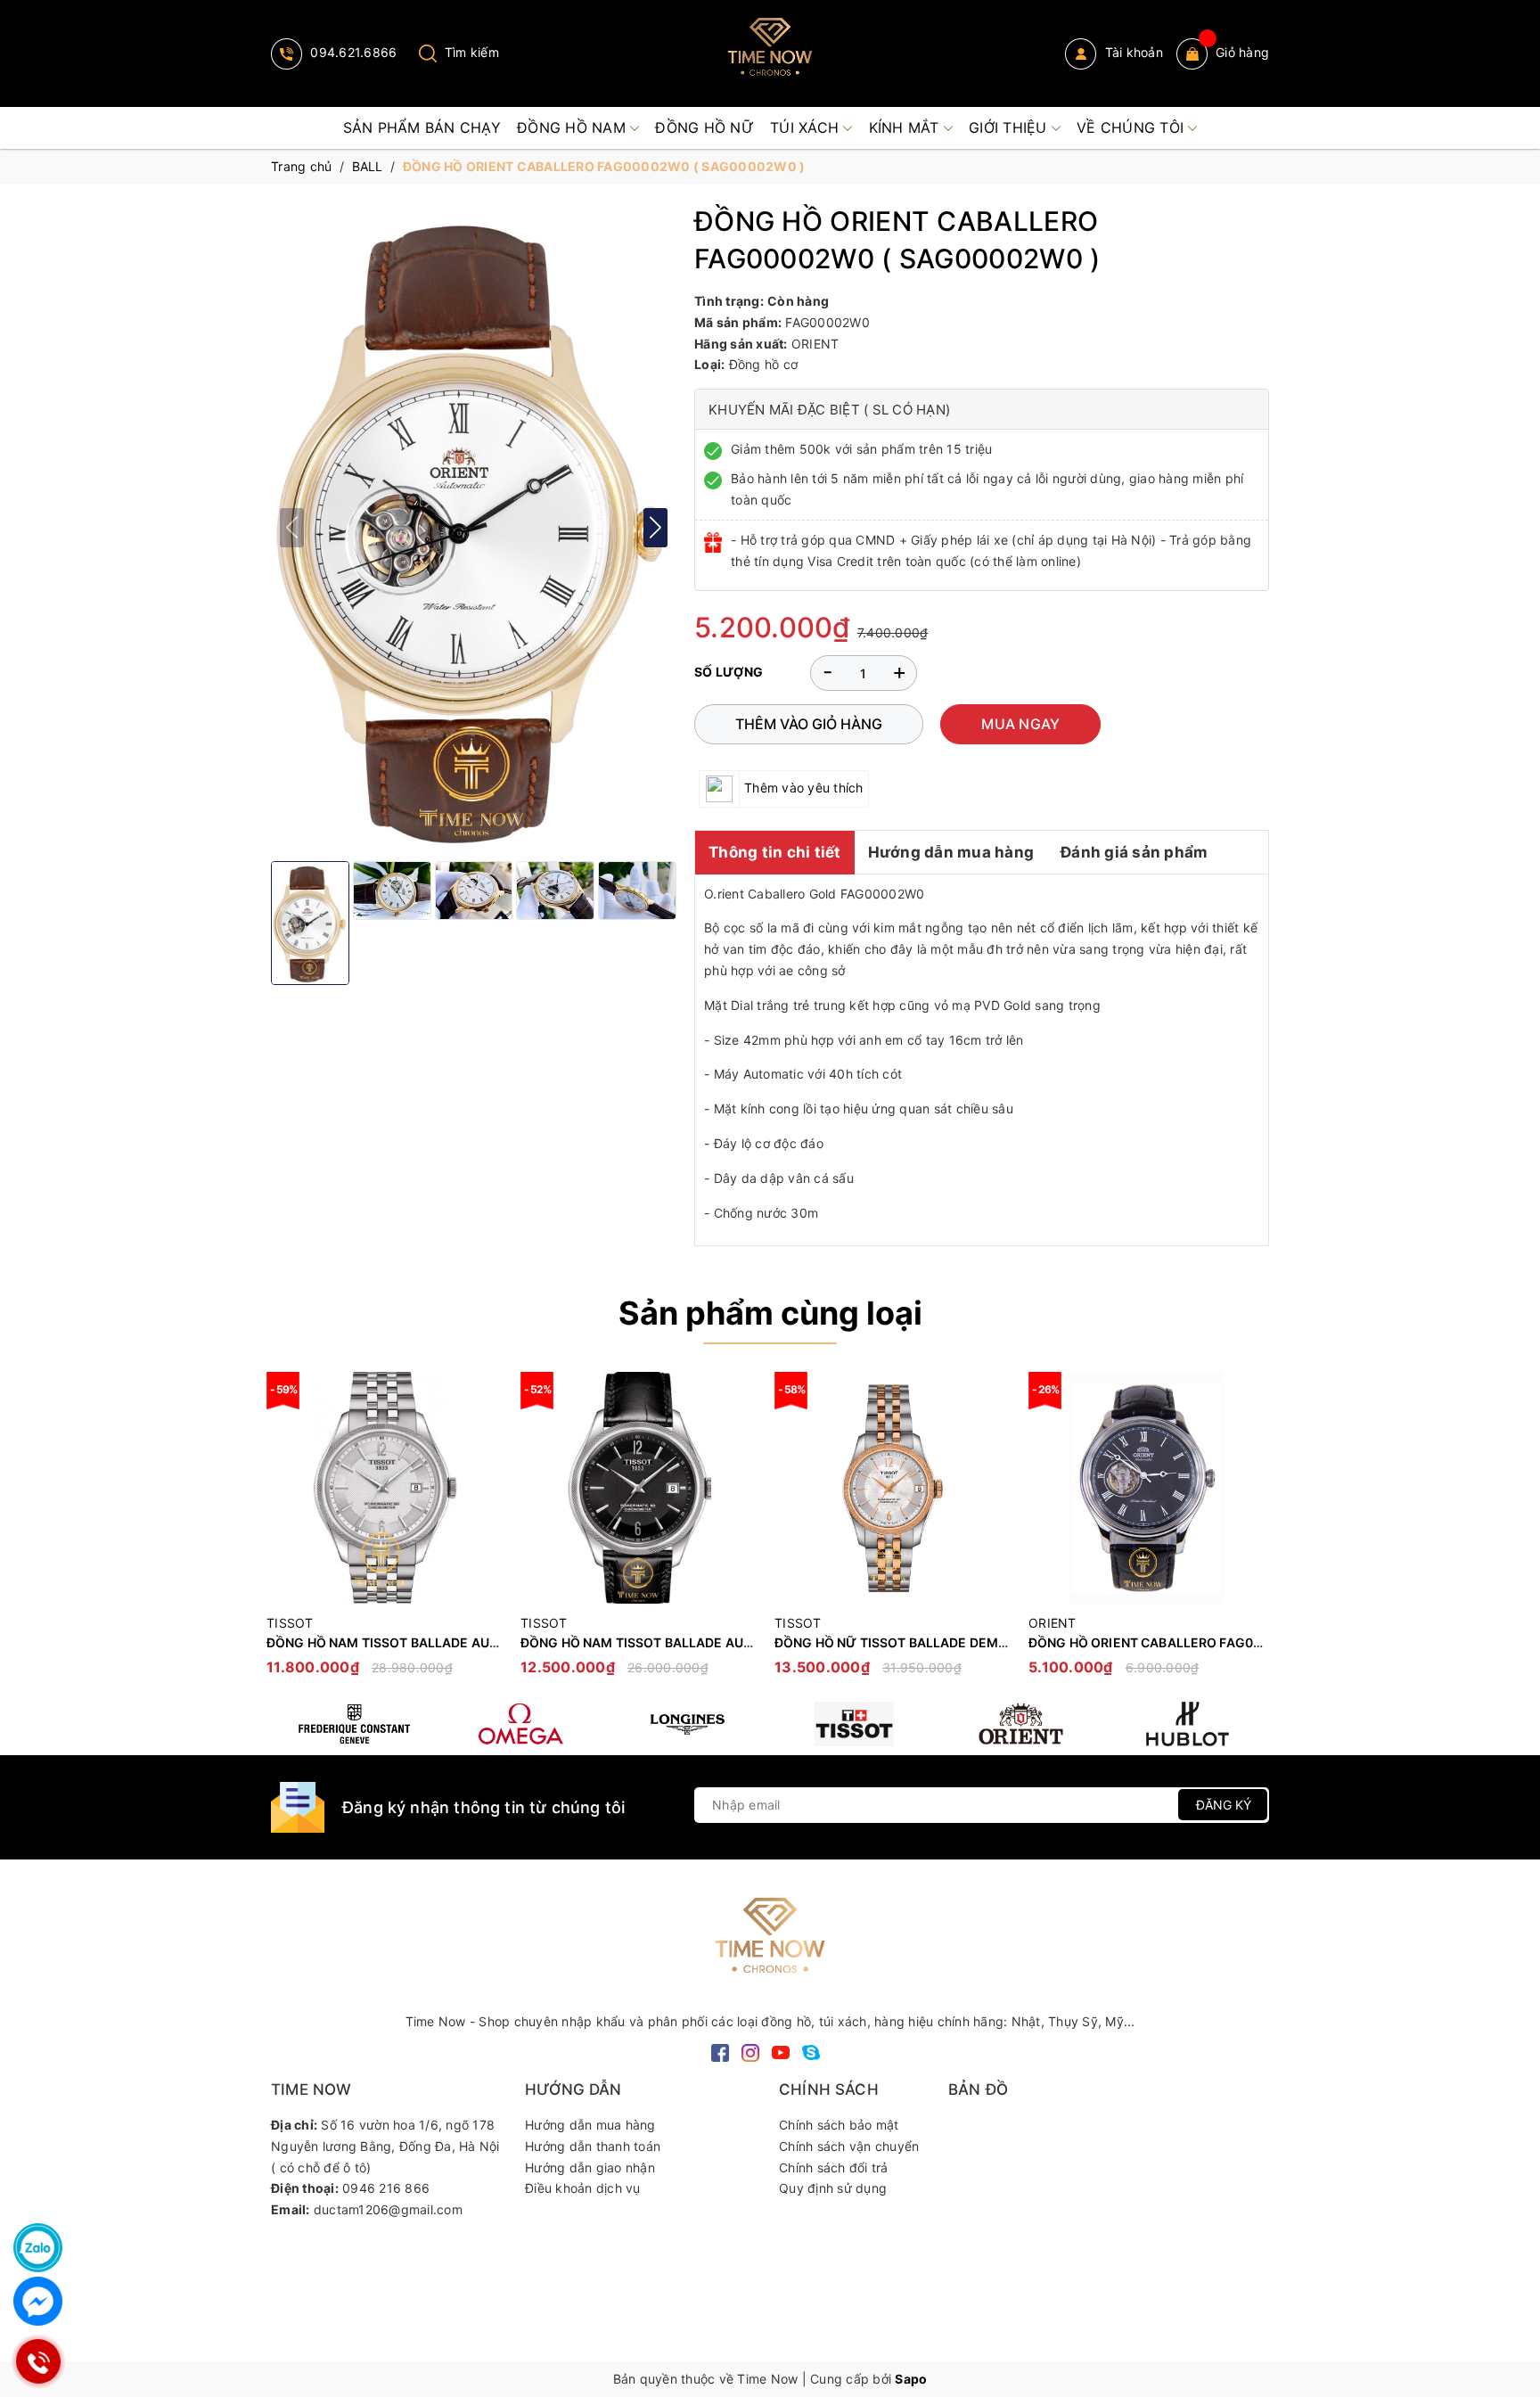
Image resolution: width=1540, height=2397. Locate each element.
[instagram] (750, 2050)
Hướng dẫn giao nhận (590, 2167)
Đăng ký (1223, 1804)
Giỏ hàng (1242, 52)
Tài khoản (1132, 52)
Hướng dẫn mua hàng (951, 852)
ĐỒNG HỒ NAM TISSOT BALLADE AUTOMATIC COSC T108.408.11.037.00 (487, 1642)
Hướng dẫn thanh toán (592, 2146)
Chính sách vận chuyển (849, 2146)
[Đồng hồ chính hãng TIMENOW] (354, 1724)
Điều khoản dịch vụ (583, 2188)
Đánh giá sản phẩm (1134, 852)
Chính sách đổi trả (834, 2167)
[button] (655, 526)
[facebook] (720, 2050)
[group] (473, 527)
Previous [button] (284, 1532)
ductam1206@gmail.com (388, 2209)
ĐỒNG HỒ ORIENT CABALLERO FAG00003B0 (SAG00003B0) (1214, 1642)
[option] (384, 1533)
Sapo (911, 2378)
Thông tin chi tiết (775, 852)
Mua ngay (1020, 724)
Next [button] (1256, 1532)
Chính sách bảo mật (839, 2124)
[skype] (811, 2050)
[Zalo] (37, 2247)
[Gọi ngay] (38, 2362)
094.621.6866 (352, 52)
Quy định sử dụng (833, 2188)
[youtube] (781, 2050)
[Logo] (770, 53)
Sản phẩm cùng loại (770, 1313)
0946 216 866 (386, 2188)
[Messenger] (37, 2301)
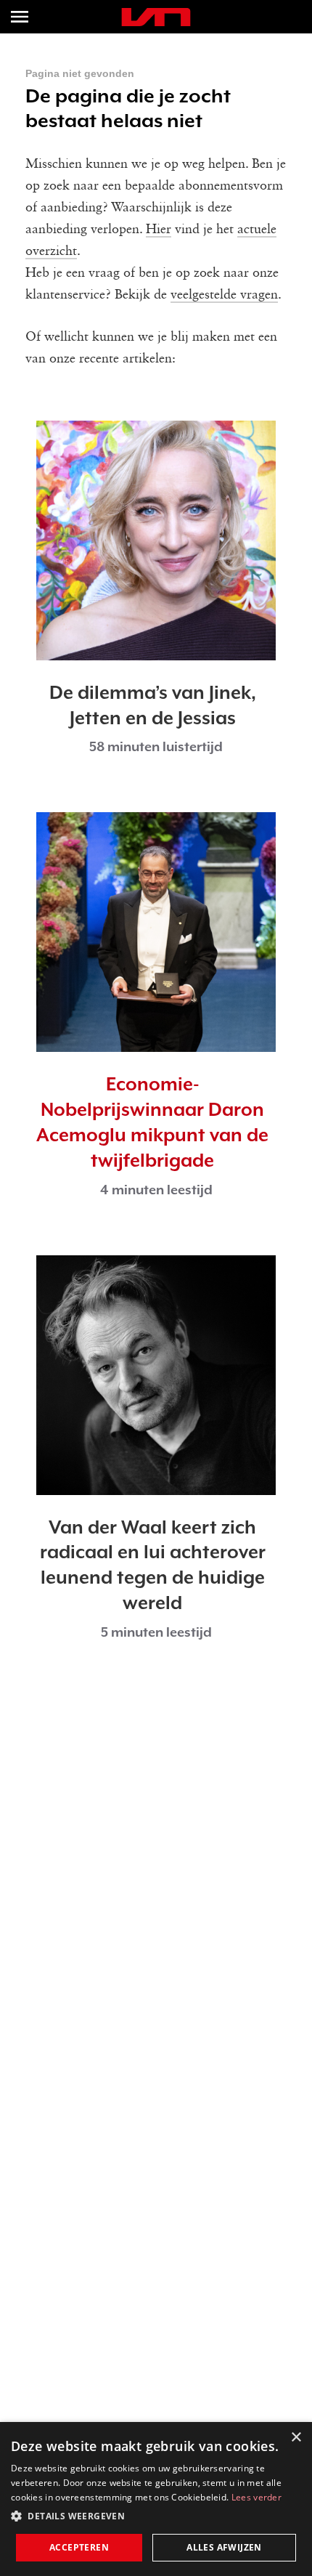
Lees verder (256, 2497)
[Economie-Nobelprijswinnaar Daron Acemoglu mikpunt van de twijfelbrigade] (156, 932)
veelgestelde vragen (224, 294)
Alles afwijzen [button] (224, 2547)
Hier (158, 229)
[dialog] (156, 2499)
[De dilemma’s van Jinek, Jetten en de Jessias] (156, 540)
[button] (156, 2516)
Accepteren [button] (79, 2547)
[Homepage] (156, 17)
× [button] (295, 2437)
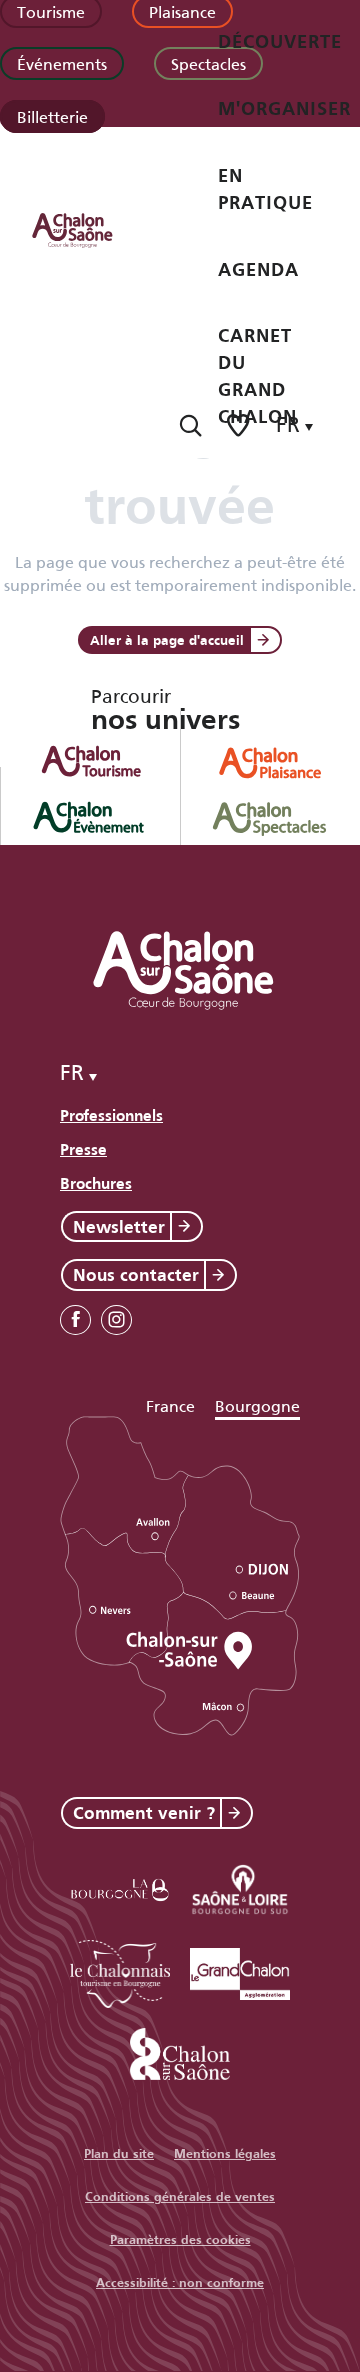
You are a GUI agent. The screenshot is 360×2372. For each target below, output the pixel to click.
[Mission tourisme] (240, 1886)
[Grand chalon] (240, 1970)
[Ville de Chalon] (180, 2050)
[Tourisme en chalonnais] (120, 1970)
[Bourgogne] (120, 1886)
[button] (190, 425)
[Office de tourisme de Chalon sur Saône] (91, 229)
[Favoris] (240, 425)
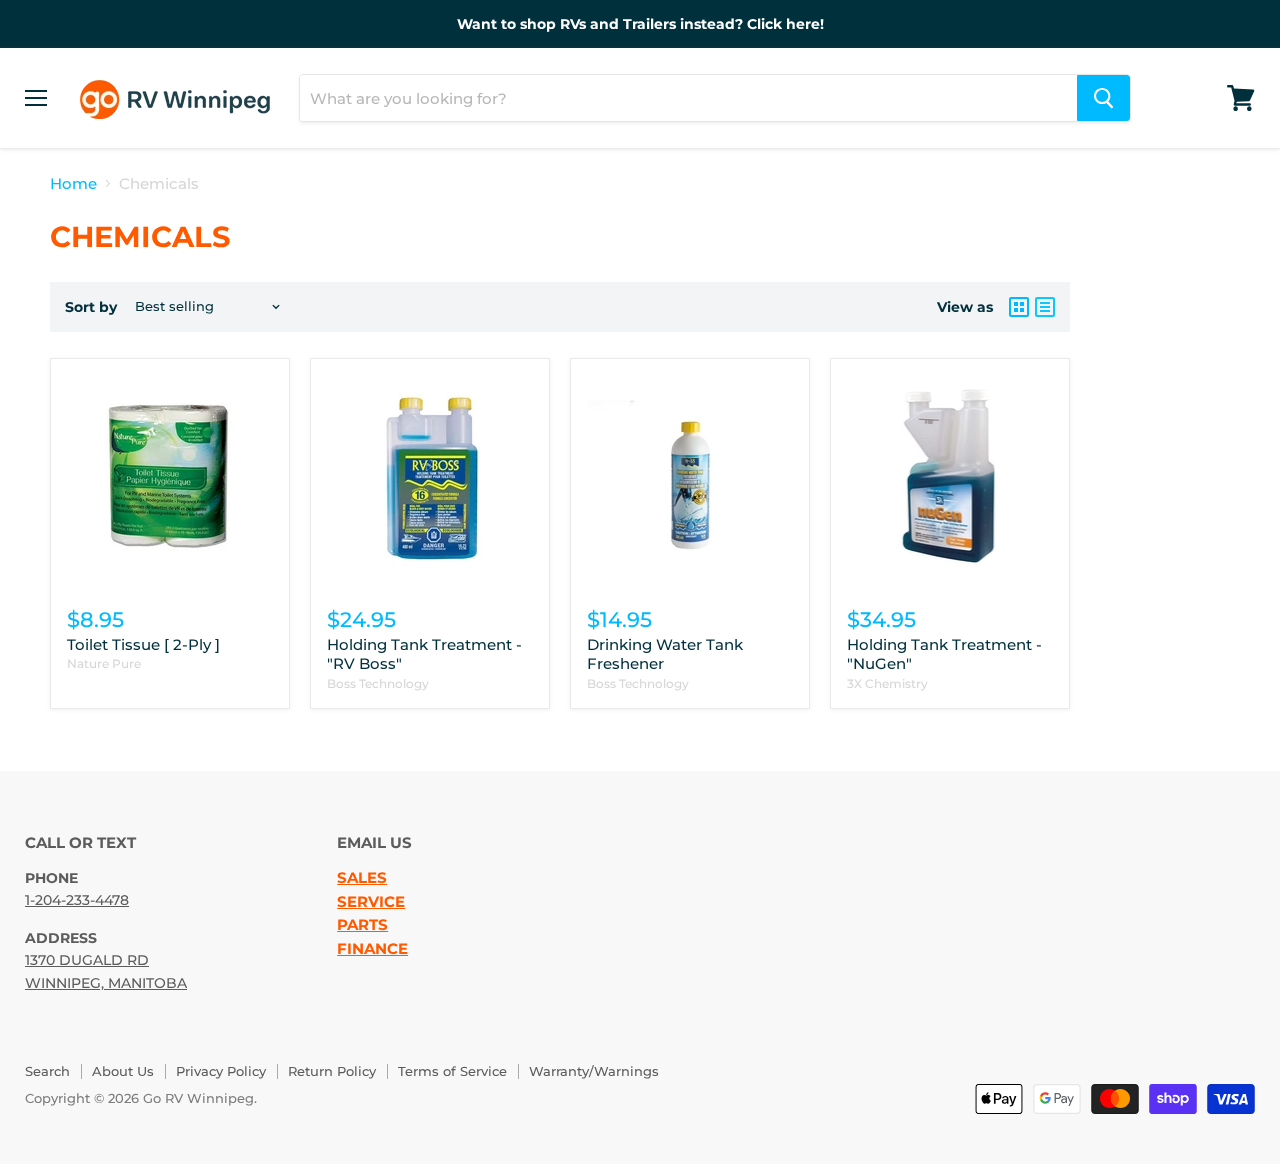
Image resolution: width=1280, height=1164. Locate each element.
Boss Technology (378, 683)
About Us (123, 1071)
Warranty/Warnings (594, 1071)
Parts (362, 925)
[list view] (1045, 307)
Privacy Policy (221, 1071)
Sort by (91, 307)
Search (47, 1071)
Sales (362, 878)
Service (371, 902)
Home (73, 183)
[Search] (1103, 98)
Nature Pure (104, 663)
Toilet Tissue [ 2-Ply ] (143, 644)
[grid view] (1019, 307)
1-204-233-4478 (77, 900)
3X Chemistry (887, 683)
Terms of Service (452, 1071)
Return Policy (332, 1071)
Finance (372, 949)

▸ **ASSIGNMENT**: The string "height" shows up in some lines of the listing. Copy each such line.

▸ **REPLY TO THE EXERCISE**:
Image resolution: width=1540, height=2397. Locate each element.
Image resolution: width=1280, height=1164. Locate each element.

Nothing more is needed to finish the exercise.